The Zelenkos started searching for Margie on Sunday night after returning from their weekend away. Margie apparently "fluttered down from the seventh-floor apartment" and "was last seen parading up and down the sidewalk in front of the building. Then she vanished."

Margie was clipped, Mr. Zelenko told the reporter; therefore, he also concluded Margie must have been stolen. Zelenko was a commercial artist and immediately generated "handbills describing Margie and offering a substantial award." Mr. Zelenko first estimated the value of Margie at $500 (about $4,200 in 2013 dollars) and then $600 (a little over $5,100 in 2013).

That initial New York Times story also carried a "final word of advice" for those who might go looking for the missing parrot/ parakeet. "Do not speak to her in English. She knows only Portuguese, except for a rather objectionable Anglo-Saxon expression."

The day after the first story of Margie's escape appeared in the newspaper, someone reported seeing Margie "taking the air on Sixty-third Street and walking toward the Children's Garden on York Avenue." The Zelenkos immediately took Oleo to the area in order to pass out handbills and to see if Oleo "sang his scratchy love song" Margie would appear.
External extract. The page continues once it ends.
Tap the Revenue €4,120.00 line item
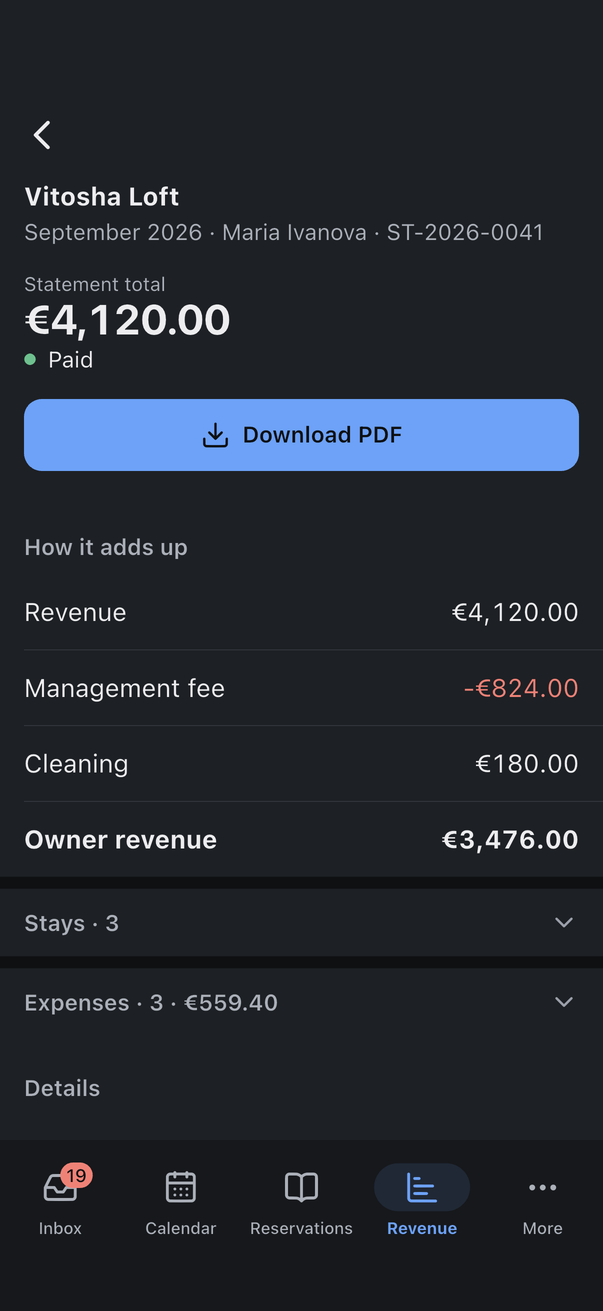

No such luck. Oleo went back to the "lonely nail keg."

Readers, trying to assist in finding Margie, actually made the search more difficult due to inaccurate sightings and a misunderstanding of terms.
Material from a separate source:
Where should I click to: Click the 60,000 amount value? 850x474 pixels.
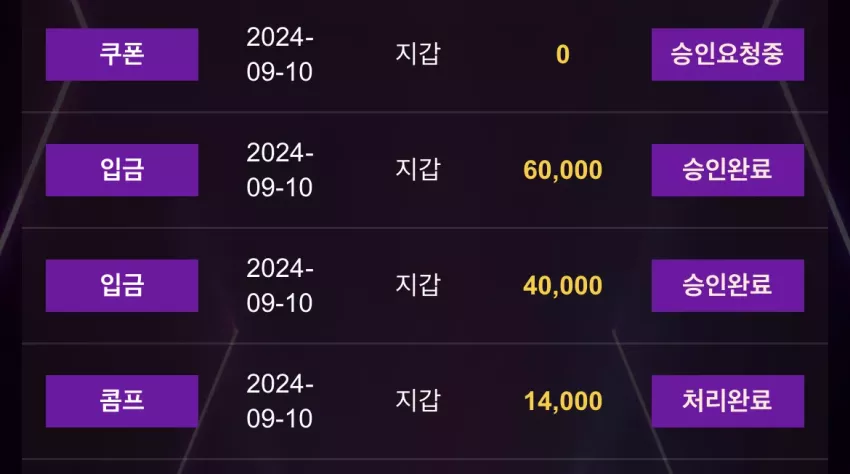[563, 170]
"Calling a parrot a parakeet in news stories and advertisements about the missing bird has caused a great deal of confusion in the minds of people who have been trying to help ... While the bird is technically a parakeet because of its long, slender tail, it is larger than the type of parakeet generally seen around here and is more readily identified by the broader term of parrot, Mrs. Zelenko explained ... the Zelenkos have received hundreds of calls from people who have spotted parakeets of the smaller variety."

The story of Margarine and Oleo has a happy ending. On August 9, 1954 the headline read: Errant Parakeet Is Brought Home To Her Mate, and All Is Forgiven. Margie, however, did not return home before a two state search! Mr. Zelenko "hired a detective and they went to Danbury, Conn., on what they considered a reliable tip that a man had been seen taking the bird there by train. The trail ended in Danbury."

The news stories never indicated if Margie was ever really on

a train to Connecticut. Actually, the story might lead readers to believe she never wandered far from the building housing the nail keg in the 7th floor apartment.